У меня нет намерения обозревать детально всю парадигму онтологически-экзистенциалистского философствования в XX в. Но нужно хотя бы в краткой форме сказать, как оно избыло себя (будучи частным случаем устремленной к самоисчерпанию духовной истории). На этот этап оно вступило, перебазировавшись в 1940-е гг. из Германии во Францию.

Наиболее радикальной ревизии хайдеггеровская онтология была подвергнута в «Бытии и Ничто» (1943), где Жан-Поль Сартр нацелился не на поиск позитивной альтернативы ей, как то сделал Ясперс уже в «Разуме и существовании», а на попрание нигилизмa, сквозящего в «Бытии и времени», нигилизмом же. Аргументативной опорой для усиления нигилизма служит у Сартра понимание отрицания как того, что есть. Пожалуй, что и так, но ведь то, что есть, не негативно, — заключает в обратном порядке здравомыслие, которое Сартром обесценивается. В возведенной им концептуальной конструкции разыгрывается битва одних лишь негаций, то бóльших, то меньших по объему. С точки зрения Сартра, бытие-для-себя (которое имел в виду Хайдеггер) и ничто равнозначны. Себе бытие не дано. Сущее как таковое не нечто, как следовало бы полагать, руководствуясь трезвым рассудком, а небытие бытия, чистая негативность, конечно же, невозможная. С бытием-для-себя конфронтирует бытие-в-себе — сущее, ставшее сознанием (и захватившее тем самым позицию хайдеггеровского здесь-бытия). Не совпадающее с бытием, сознание обосновывает себя в нем через его уничтожение в акте абсолютной свободы. Бытие, сулящее у Хайдеггера гибель бытующему, выступает у Сартра опорожненным в-себе и преодолимым в действиях, которые производит человек. В отличие от Хайдеггера, Сартр сводит на нет в отказе от двумирия не только сверхъестественное инобытие, но и бытие (в удвоенном отрицании такового как от объекта, так и от субъекта). Столкновение негаций, одинаково конституирующих бытие-для-себя и бытие-в-себе, далее, переносится Сартром в интерсубъективный план. В социальном бытовании (в «Mitsein» Хайдеггера) человек преследуется, по Сартру, угрожающе-опасным взглядом Другого, который самость может обезвредить только встречным взглядом, ответным отрицанием.

В полемике с Хайдеггером Этьен Сурио был гораздо осмотрительнее Сартра, вознамерившегося усугубить нигилизм «Бытия и времени» в омнинегации. В сочинении «Разные способы существования», датированном тем же 1943 г., что и opus magnum Сартра, Сурио проследил за тем, как человек варьирует устроение здесь-бытия: экзистенция может «интенсивироваться» по принципу «всё или ничего», быть «вещной», «виртуальной», попросту «феноменальной» (прозябанием) и т. д.[17] Всяческим видам жизнестроения[18] Сурио противопоставляет проект «сверхэкзистенции», внешне похожей в своей установке на всеединство, «полифонию» и на «тотальную коммуникацию» Ясперса, но по содержанию от той отпадающей. В толковании Сурио, предвкушаемая им «сверхэкзистенция», ведя которую человек оказывается и собой и Другим, не отдифференцирована от самого бытия (у Ясперса же оно всегда больше, чем бытующий). Сурио зачеркивает и бытие-к-смерти и здесь-бытие — как возможное, как экзистенцию, водружая на место этих, конфликтующих у Хайдеггера, инстанций их мирное слияние в бытии-«сверхэкзистенции».

[Сохранённые записи данных]
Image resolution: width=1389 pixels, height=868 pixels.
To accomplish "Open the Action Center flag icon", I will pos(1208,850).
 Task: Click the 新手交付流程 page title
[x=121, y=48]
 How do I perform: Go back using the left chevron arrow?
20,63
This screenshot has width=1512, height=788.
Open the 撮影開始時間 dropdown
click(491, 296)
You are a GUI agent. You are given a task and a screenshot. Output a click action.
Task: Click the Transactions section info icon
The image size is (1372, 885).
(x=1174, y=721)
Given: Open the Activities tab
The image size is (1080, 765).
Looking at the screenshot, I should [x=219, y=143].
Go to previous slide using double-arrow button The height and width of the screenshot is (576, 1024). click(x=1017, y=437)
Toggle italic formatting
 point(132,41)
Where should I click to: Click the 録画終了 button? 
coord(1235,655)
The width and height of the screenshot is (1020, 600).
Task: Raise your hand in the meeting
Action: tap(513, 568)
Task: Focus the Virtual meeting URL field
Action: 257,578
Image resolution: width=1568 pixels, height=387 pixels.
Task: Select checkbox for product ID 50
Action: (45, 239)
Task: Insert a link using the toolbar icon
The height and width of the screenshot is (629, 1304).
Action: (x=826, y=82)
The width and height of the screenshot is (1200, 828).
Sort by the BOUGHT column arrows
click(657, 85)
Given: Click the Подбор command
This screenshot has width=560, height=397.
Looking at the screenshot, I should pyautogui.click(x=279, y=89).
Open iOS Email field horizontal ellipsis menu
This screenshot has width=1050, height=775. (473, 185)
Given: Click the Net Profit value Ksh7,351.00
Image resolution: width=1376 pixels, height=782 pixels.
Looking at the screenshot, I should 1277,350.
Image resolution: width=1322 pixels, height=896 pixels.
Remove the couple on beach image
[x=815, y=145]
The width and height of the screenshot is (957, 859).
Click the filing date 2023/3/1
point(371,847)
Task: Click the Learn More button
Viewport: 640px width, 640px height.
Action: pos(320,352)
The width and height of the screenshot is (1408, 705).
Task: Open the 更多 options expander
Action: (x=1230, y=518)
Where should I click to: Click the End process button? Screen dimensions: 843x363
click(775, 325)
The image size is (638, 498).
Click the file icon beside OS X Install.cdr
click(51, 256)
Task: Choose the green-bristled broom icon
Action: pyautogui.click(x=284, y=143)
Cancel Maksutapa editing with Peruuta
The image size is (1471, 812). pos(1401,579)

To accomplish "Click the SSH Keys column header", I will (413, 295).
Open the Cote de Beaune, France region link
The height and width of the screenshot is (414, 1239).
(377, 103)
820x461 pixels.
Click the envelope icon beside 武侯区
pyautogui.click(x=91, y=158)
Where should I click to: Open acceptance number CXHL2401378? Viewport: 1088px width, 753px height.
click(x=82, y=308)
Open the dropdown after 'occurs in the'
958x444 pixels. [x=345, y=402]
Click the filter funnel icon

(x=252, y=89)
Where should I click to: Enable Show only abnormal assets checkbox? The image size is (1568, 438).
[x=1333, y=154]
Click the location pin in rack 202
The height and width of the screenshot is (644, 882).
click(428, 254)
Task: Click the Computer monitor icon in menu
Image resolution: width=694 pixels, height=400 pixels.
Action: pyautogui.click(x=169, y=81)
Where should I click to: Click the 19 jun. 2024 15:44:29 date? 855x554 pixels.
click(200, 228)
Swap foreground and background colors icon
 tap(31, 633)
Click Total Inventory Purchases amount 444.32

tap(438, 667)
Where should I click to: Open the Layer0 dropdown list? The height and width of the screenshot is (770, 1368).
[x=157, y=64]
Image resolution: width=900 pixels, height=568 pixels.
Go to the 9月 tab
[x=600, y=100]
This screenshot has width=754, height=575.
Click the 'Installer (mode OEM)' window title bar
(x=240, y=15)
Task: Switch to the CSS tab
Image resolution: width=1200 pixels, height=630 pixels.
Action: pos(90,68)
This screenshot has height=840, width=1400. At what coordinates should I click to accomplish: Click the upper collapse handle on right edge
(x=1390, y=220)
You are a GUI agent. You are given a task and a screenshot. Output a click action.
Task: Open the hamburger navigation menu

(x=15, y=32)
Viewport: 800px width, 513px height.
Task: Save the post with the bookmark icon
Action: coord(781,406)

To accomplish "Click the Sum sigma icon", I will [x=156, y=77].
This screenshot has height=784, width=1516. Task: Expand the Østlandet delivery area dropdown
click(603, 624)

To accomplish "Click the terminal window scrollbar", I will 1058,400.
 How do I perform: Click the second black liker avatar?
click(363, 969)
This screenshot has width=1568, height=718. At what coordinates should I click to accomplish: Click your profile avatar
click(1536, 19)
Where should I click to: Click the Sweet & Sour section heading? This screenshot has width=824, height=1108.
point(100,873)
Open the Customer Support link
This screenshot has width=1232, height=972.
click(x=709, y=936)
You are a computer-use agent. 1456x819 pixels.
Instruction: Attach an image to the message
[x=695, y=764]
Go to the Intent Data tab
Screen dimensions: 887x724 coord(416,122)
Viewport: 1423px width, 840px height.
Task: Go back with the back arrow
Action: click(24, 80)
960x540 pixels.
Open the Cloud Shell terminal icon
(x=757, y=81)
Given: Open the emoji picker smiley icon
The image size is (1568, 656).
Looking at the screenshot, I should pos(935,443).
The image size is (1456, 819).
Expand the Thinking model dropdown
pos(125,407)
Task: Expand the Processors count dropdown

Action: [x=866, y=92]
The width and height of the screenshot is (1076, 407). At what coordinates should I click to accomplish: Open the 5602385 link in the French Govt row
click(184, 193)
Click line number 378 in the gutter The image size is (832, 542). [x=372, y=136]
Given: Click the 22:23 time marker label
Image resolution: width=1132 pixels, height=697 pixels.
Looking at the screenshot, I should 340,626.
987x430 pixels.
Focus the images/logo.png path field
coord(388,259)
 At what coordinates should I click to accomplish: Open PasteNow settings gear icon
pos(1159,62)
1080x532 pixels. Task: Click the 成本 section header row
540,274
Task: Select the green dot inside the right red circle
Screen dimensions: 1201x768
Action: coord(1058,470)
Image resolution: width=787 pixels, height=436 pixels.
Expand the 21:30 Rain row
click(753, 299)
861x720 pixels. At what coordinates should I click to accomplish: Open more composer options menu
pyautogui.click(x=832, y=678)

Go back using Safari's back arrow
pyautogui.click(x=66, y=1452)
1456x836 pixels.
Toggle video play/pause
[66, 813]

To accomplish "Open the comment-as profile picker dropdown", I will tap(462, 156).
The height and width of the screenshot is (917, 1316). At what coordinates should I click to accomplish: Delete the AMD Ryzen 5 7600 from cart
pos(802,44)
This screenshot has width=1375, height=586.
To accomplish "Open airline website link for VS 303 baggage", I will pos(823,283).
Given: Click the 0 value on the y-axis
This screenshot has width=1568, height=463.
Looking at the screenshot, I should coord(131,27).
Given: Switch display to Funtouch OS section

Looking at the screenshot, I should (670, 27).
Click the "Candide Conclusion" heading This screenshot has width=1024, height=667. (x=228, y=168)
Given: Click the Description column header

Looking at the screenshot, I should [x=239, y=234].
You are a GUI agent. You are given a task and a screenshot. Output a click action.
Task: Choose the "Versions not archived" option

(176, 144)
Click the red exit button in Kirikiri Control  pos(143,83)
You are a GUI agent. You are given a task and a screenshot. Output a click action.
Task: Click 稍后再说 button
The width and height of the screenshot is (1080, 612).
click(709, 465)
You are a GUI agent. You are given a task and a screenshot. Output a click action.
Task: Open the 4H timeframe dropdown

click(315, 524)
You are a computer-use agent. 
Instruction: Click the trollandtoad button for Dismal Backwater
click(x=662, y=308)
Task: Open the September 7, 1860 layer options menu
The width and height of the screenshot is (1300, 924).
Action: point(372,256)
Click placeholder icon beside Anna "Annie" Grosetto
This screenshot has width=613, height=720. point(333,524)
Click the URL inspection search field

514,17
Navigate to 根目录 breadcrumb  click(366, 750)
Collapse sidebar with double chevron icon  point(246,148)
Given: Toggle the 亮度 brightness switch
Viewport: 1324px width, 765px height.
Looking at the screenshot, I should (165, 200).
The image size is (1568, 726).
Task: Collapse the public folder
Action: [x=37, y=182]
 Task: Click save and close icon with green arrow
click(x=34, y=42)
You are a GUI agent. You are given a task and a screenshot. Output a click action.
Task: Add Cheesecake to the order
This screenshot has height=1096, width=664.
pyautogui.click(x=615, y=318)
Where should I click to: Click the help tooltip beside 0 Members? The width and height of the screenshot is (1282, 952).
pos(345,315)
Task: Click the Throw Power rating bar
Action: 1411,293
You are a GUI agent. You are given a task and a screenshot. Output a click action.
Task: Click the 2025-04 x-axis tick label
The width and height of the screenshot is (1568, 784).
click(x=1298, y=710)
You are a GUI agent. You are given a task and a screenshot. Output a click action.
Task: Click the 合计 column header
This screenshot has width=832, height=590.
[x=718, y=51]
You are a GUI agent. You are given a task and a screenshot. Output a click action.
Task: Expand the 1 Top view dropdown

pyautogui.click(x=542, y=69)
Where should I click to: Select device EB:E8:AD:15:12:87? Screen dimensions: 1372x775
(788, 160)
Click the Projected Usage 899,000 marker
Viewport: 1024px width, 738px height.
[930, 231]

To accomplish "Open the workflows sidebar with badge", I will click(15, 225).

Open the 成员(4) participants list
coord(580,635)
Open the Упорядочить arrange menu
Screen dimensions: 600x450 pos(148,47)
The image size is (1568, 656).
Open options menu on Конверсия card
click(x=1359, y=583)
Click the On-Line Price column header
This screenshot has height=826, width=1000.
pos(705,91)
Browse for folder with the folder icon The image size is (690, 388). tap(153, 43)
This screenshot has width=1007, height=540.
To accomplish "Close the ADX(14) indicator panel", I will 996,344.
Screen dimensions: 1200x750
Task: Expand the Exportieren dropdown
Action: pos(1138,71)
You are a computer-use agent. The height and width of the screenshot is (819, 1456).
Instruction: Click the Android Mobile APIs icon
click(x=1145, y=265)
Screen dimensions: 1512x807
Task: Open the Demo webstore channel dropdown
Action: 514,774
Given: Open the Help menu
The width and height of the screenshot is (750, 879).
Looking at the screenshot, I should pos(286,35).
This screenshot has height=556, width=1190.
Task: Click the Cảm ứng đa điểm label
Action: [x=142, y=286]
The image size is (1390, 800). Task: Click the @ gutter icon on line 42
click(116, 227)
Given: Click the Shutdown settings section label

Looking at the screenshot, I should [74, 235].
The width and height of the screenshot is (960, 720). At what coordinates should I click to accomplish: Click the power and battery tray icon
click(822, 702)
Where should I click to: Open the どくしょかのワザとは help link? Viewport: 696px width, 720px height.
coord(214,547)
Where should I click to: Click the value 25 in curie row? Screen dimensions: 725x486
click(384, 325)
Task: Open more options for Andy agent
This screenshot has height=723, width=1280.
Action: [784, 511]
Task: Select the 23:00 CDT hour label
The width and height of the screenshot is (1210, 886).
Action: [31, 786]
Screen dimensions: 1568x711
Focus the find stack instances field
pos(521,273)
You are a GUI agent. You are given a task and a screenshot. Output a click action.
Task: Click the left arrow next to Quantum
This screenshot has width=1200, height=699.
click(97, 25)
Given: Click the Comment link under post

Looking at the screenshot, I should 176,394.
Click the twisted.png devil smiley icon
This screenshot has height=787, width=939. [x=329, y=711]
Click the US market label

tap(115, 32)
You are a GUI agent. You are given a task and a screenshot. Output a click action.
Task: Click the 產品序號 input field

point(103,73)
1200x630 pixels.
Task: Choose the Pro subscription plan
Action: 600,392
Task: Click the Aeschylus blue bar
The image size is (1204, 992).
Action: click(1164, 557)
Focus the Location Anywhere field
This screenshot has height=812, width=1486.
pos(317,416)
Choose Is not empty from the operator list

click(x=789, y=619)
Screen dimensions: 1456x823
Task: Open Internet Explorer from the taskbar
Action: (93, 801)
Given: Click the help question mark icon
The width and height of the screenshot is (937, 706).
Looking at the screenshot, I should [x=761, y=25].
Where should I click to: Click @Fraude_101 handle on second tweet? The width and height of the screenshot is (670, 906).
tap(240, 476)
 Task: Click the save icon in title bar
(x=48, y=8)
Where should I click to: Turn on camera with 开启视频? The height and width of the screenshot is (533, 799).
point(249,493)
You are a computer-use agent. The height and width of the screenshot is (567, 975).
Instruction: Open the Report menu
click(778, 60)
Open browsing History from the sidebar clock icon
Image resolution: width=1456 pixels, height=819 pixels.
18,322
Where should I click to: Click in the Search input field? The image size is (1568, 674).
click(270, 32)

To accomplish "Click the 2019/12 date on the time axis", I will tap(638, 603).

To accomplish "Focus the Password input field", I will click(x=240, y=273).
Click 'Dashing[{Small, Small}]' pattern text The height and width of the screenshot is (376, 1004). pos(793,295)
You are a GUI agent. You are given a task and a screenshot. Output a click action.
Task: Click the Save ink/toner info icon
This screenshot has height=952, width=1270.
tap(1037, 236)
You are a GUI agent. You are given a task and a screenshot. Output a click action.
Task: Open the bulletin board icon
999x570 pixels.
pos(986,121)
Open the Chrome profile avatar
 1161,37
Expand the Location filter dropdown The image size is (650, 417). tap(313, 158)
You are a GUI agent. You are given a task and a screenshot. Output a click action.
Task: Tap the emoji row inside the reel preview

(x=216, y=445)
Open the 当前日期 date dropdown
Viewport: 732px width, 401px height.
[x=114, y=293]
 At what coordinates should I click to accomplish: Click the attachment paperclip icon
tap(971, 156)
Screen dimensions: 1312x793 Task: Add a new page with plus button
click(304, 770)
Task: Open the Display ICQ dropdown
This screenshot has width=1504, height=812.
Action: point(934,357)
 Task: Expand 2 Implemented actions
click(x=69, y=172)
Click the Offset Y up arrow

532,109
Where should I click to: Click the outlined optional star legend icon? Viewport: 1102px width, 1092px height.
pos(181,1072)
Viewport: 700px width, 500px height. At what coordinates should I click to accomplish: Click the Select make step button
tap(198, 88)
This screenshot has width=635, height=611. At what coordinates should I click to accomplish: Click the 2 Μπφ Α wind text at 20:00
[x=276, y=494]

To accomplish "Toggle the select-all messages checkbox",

▶ **Над чем работать**
1. Как называется сочинение Этьена Сурио, упомянутое в предоставленном тексте?
2. Поменяйте в записях «Shutdown» на «Restart» во фрагменте, который открывается строкой, содержащей «Given: Click the Shutdown», и закрывается строкой, содержащей «click(822, 702)». Выведите только этот фрагмент, в остальном без изменений.
Текст и записи никак не связаны друг с другом.

▶ **Ответы**
1. «Разные способы существования».

2.
Given: Click the Restart settings section label

Looking at the screenshot, I should [74, 235].
The width and height of the screenshot is (960, 720). At what coordinates should I click to accomplish: Click the power and battery tray icon
click(822, 702)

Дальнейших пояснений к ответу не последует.